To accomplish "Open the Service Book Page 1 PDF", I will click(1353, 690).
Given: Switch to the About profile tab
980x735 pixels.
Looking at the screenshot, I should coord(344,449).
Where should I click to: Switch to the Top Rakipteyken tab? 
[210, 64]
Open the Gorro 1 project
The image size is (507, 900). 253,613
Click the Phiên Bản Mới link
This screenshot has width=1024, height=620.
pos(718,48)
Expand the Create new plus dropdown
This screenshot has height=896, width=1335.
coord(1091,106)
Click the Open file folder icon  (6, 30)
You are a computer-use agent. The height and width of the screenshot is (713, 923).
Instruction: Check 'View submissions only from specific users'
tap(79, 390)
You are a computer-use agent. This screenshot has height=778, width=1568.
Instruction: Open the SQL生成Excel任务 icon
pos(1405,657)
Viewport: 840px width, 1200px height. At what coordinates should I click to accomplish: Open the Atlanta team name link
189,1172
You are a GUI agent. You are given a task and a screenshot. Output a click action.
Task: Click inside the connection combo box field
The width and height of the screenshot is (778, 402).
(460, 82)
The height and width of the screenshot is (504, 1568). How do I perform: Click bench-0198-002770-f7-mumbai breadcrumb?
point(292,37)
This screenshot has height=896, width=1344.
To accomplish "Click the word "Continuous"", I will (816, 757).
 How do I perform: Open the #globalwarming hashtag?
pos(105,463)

• Aim of the exercise:
Give back, word for word, the lines from the one with "The height and width of the screenshot is (504, 1568)." through the last line of the entries, both included, and no other line.

• Answer to the problem:
The height and width of the screenshot is (504, 1568). How do I perform: Click bench-0198-002770-f7-mumbai breadcrumb?
point(292,37)
This screenshot has height=896, width=1344.
To accomplish "Click the word "Continuous"", I will (816, 757).
 How do I perform: Open the #globalwarming hashtag?
pos(105,463)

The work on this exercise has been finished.